Forensic Architecture Pulls Work from Whitworth Following Palestine Statement Removal
Turner Prize–nominated collective Forensic Architecture has demanded the closure of an exhibition of its work at Manchester, UK’s Whitworth gallery after a statement of solidarity with Palestine was removed from the show’s entrance, the Guardian reports. Greeting visitors to “Cloud Studies,” which opened July 2, was a note headlined “Forensic Architecture stands with Palestine,” and reading, “We believe this liberation struggle is inseparable from other global struggles against racism, white supremacy, antisemitism, and settler-colonial violence and we acknowledge its particularly close entanglement with the Black liberation struggle around the world.”
The Whitworth, which operates under the aegis of Manchester University, took down the note after the group UK Lawyers for Israel (UKLFI) complained that the message and the portion of the exhibition focusing on violence by Israelis against Palestinians were “incendiary” and “one-sided,” characterizing the comparison of Black and Palestinian liberation struggles as “designed to provoke racial discord.” The removal took place following a meeting among representatives from the university, the gallery, UKLFI, and local Jewish groups, from which Forensic Architecture, whose members comprise architects, archaeologists, and journalists, was allegedly excluded. The collective’s leader, Eyal Weizman, a British Israeli professor teaching at London’s Goldsmiths, is said to have learned of the statement’s removal from a UKLFI blog post. Subsequently, he and his colleagues demanded the immediate closure of the exhibition, which investigated the effects of pollution, chemical attacks, and the aftermath of explosions on marginalized people, taking the use of chemical irritants in Palestine, Syria, and Chile as examples, among others.
Weizman, who characterized the exhibition as “compromised” by the note’s removal, told the Guardian, “The statement refers to well-documented realities in Palestine, endorsed by major human rights groups. That the University of Manchester did so following the pressure from a self-appointed lobbying group known to platform the extreme-right settler movement in Israel disregard well-accepted principles of academic and artistic freedom and is an affront to the principles of human rights, in Palestine and elsewhere, that FA’s exhibition promotes.”

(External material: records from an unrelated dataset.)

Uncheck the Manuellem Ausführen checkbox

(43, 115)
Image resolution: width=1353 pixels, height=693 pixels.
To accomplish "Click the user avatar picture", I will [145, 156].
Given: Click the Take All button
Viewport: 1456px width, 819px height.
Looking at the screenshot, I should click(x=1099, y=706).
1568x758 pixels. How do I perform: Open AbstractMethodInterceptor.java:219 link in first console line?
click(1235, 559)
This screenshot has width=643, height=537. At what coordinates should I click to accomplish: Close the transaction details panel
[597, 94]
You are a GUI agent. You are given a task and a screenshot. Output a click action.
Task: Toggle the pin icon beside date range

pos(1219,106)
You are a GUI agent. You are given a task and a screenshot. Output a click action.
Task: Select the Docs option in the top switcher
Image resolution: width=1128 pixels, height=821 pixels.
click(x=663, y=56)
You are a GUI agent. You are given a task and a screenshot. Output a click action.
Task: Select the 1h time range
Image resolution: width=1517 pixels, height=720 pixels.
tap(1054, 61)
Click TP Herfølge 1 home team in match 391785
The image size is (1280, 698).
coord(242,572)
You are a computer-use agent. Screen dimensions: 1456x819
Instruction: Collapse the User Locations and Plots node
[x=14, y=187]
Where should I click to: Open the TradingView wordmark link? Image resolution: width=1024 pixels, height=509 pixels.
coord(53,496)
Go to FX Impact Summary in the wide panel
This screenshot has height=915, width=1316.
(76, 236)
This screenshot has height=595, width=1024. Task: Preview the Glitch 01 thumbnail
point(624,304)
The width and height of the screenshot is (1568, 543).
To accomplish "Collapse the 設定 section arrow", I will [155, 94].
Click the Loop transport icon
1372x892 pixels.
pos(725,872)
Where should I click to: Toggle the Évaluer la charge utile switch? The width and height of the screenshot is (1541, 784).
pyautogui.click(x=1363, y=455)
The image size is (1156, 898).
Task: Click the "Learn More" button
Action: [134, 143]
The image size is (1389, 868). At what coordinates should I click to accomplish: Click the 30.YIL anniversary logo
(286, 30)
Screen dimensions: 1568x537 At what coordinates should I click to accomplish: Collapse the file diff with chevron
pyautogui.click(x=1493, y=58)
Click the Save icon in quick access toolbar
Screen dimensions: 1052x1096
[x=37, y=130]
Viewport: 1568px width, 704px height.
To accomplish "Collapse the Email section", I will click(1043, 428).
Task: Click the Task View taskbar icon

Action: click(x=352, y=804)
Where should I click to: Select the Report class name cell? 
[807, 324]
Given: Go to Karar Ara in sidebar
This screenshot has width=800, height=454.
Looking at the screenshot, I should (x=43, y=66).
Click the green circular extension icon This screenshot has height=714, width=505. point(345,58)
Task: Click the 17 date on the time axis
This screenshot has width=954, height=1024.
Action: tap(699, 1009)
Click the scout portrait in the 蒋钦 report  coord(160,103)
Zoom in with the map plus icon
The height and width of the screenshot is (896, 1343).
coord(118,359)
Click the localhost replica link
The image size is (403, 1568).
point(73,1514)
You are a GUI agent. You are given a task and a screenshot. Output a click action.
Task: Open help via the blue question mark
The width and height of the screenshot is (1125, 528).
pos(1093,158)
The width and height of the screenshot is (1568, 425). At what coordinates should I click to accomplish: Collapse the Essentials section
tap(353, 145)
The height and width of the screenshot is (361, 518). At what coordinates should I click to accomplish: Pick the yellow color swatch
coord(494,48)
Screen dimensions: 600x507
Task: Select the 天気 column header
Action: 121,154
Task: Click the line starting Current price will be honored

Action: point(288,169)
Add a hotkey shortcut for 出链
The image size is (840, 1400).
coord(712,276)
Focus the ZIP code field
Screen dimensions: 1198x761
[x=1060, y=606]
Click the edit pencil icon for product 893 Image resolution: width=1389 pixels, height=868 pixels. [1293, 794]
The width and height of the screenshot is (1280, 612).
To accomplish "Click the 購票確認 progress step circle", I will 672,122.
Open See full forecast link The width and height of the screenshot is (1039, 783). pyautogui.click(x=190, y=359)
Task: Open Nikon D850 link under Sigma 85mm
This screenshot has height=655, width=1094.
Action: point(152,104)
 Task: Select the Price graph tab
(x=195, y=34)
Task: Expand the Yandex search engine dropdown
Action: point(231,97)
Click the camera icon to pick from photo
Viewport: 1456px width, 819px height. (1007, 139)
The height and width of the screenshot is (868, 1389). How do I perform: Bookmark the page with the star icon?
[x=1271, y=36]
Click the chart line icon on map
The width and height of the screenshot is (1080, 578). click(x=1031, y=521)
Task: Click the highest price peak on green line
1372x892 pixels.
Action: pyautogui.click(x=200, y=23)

“In our view the university took a responsible decision, allowing the continued display of what passed for artistic elements in Forensic Architecture’s exhibition, even though these were also misleading, but removing the introduction which was pure propaganda,” UKLFI told the publication. “Forensic Architecture’s decision to pull the whole exhibition suggests that they are more interested in propaganda than art.”
Whitworth director Alistair Hudson said in a statement said that the exhibition had been “paused,” adding, “We recognize the concerns expressed about the inclusion of that statement within the exhibition space and take these seriously, including regarding how it might be received by visitors to the gallery and around its potential impact on some communities in the city, community cohesion and fostering good relations.”